Steps to Modify an Existing Record

We have a bunch of records coming in through kafka. Let’s say we have a wrong value in exactly 1 record, 1 column/field. What are the steps required to make that change?

From what I read (almost every single page on druid.io), we need to:

  1. prepare this row with corrected value as a input format (either as csv, or kafka message)

  2. use the “Index Task” to load it in

But I don’t understand if we need to do the following

  • delete old data?

  • merge into the old segment?

  • query the old record first to find the old segment?

It’s quite difficult to understand the steps that needs to be done to update a record. If someone can list out the steps required, and how, that’d help a lot.

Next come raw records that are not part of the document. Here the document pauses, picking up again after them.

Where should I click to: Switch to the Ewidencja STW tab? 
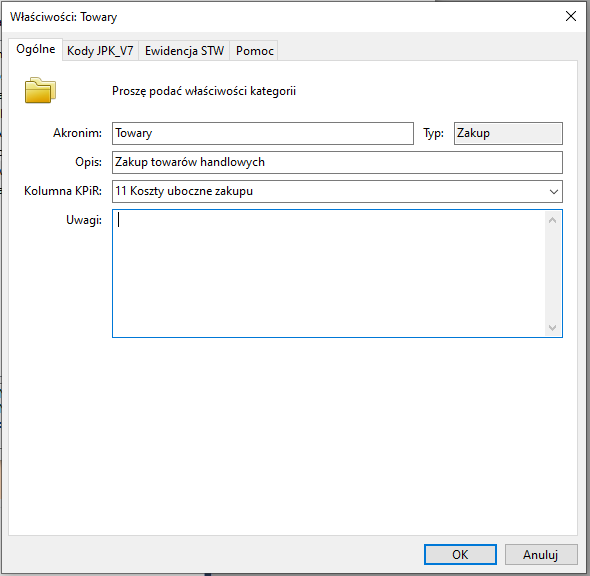(x=184, y=50)
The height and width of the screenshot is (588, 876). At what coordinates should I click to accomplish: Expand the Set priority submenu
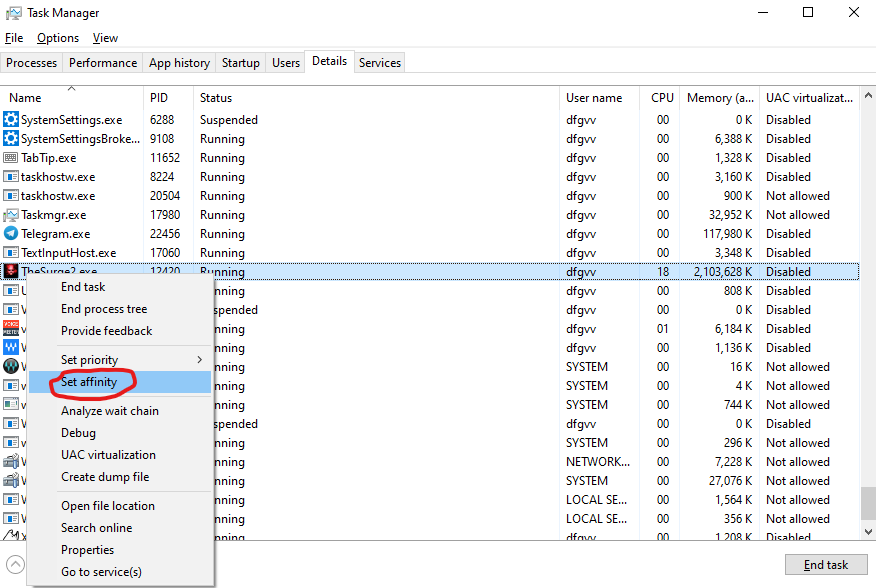(x=131, y=360)
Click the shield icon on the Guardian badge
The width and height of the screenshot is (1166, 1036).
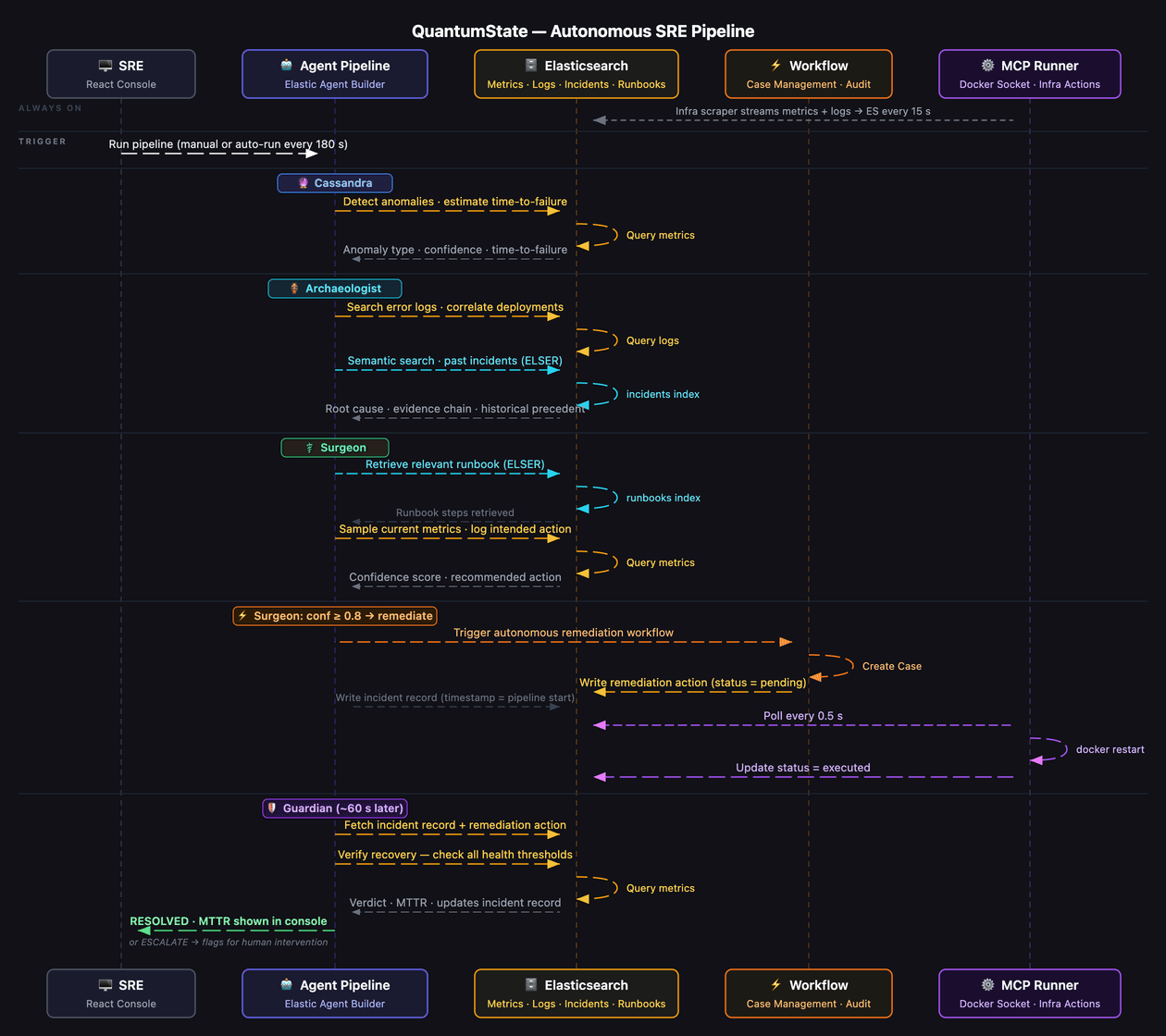(x=271, y=808)
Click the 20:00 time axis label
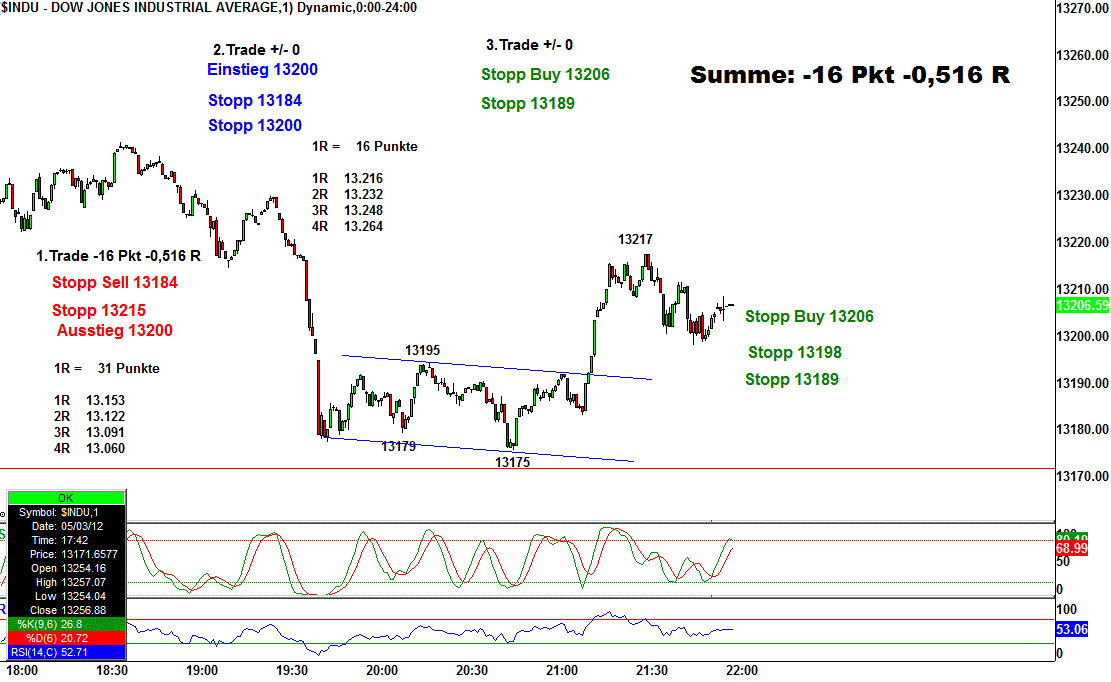 tap(382, 670)
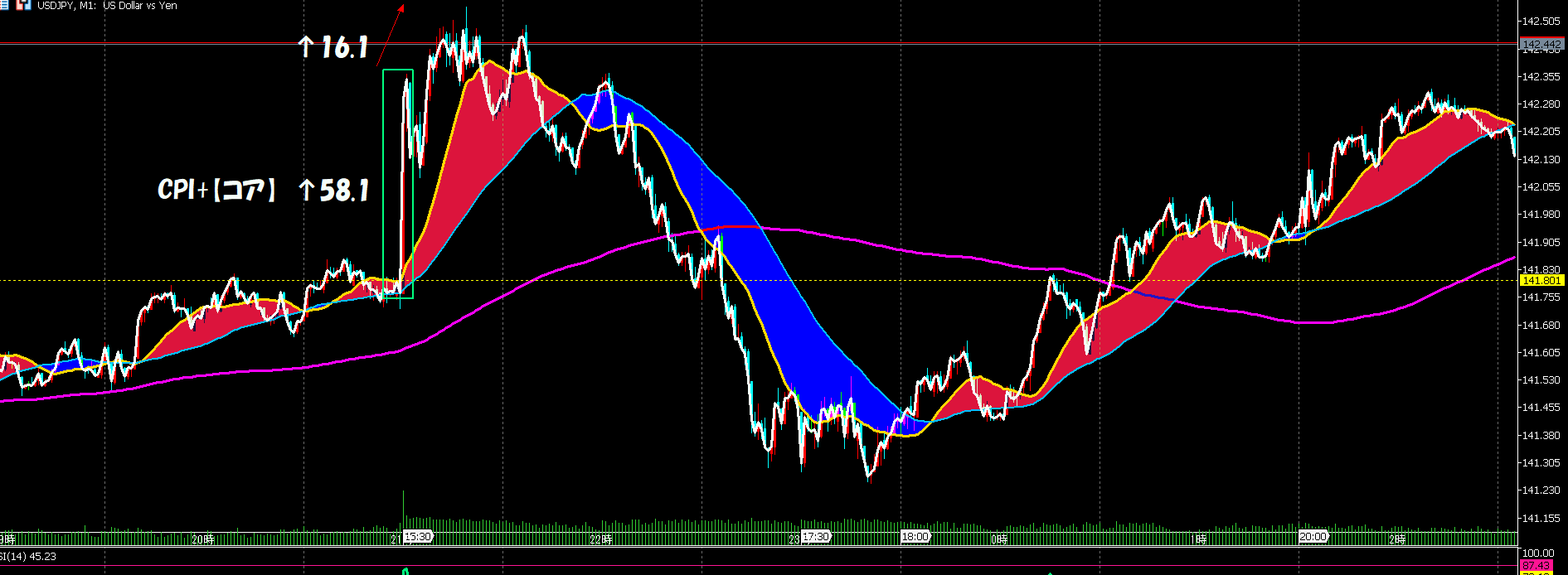Click the CPI+[コア] text label
1568x575 pixels.
click(x=216, y=190)
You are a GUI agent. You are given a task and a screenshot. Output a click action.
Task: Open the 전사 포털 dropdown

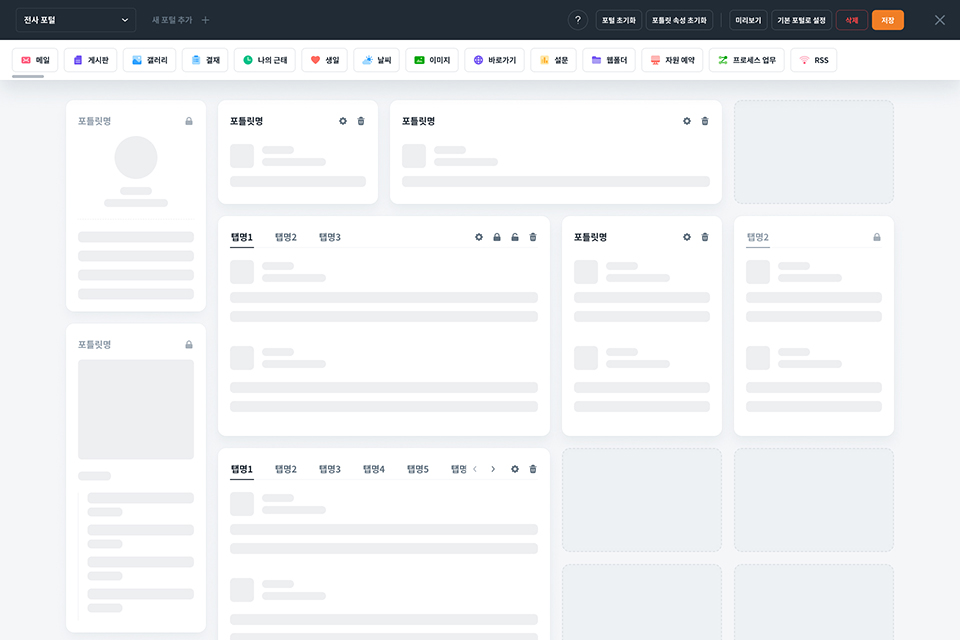pos(75,20)
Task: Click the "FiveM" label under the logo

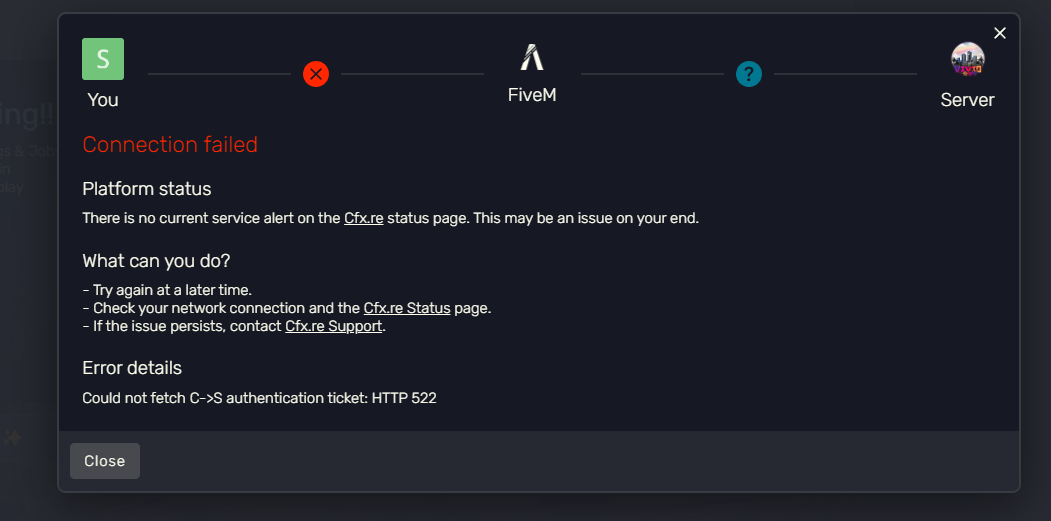Action: point(532,97)
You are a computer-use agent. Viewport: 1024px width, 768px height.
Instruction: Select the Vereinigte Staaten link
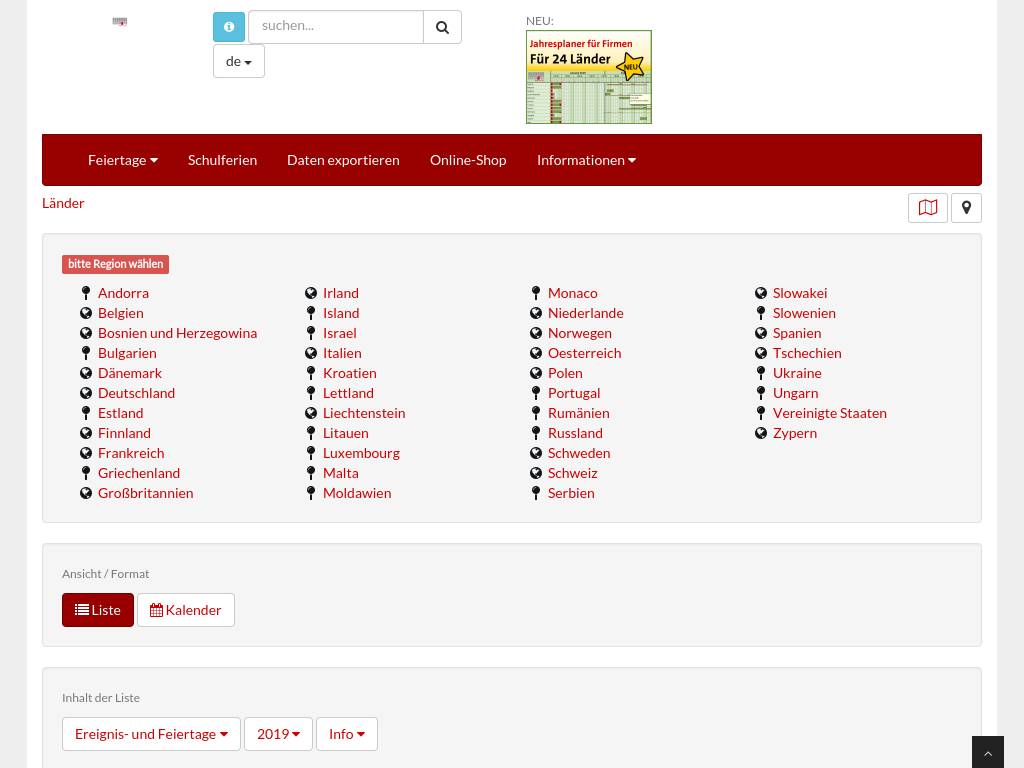pyautogui.click(x=829, y=413)
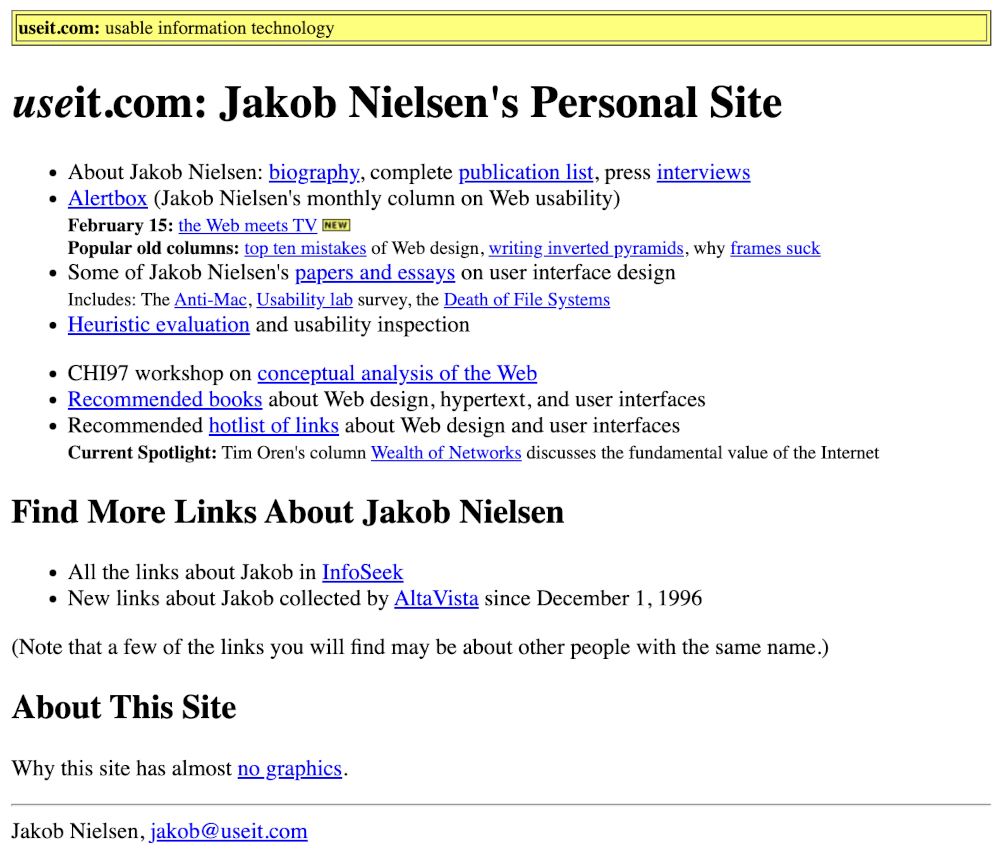Email jakob@useit.com address link
The image size is (1000, 858).
228,831
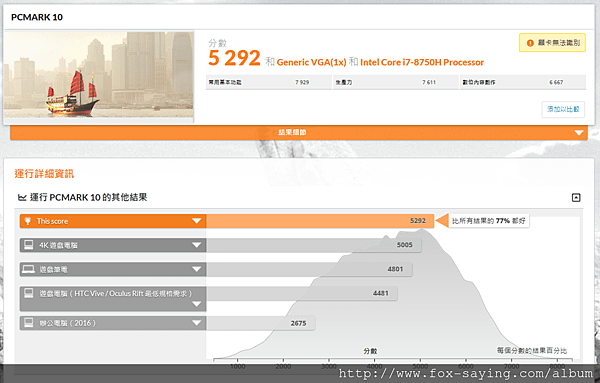Select the 常用基本功能 score tab

[x=269, y=82]
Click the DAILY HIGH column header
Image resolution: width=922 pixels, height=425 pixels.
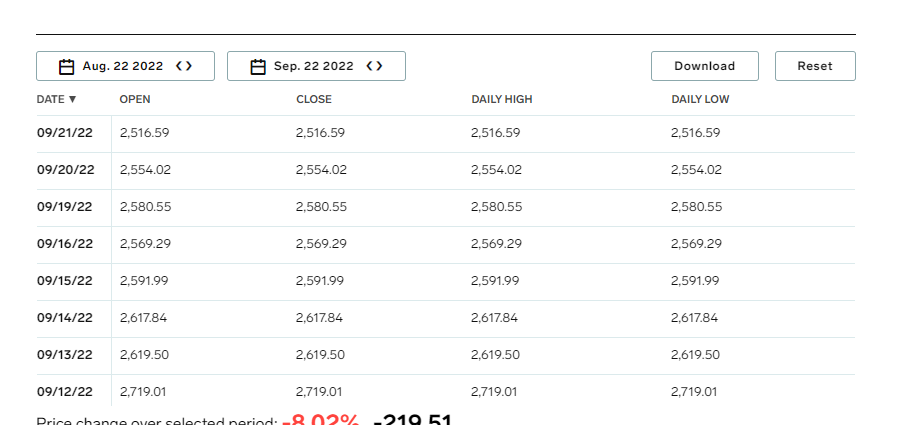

A related question: what if we are not trying to merge or overwrite an existing record, but a new record just happens to have the exact same timestamp as one of our older records? What would happen in druid? Would druid replace it, or simply add the record without problems?

Please help,

Geoff

Hey Geoff,

The general idea is to go back to your raw data and regenerate the segment that contains the event. Batch ingestion is a good way to do this, since it provides atomic replacement of segments on a by-interval basis.

So the steps are:

  1. Have a copy of your raw data in something like S3 or HDFS, partitioned by time. Secor or Camus (or maybe Gobblin?) can do this.

  2. Fix your raw data.

  3. Run a Druid batch indexing job with the appropriate interval, on the appropriate raw data (all data for that interval).

For #2 you can use the IndexTask for small amounts of data (<GB or so) or Hadoop indexing for any amount of data. When the job in #2 completes, the new fixed segments will atomically replace the old segments.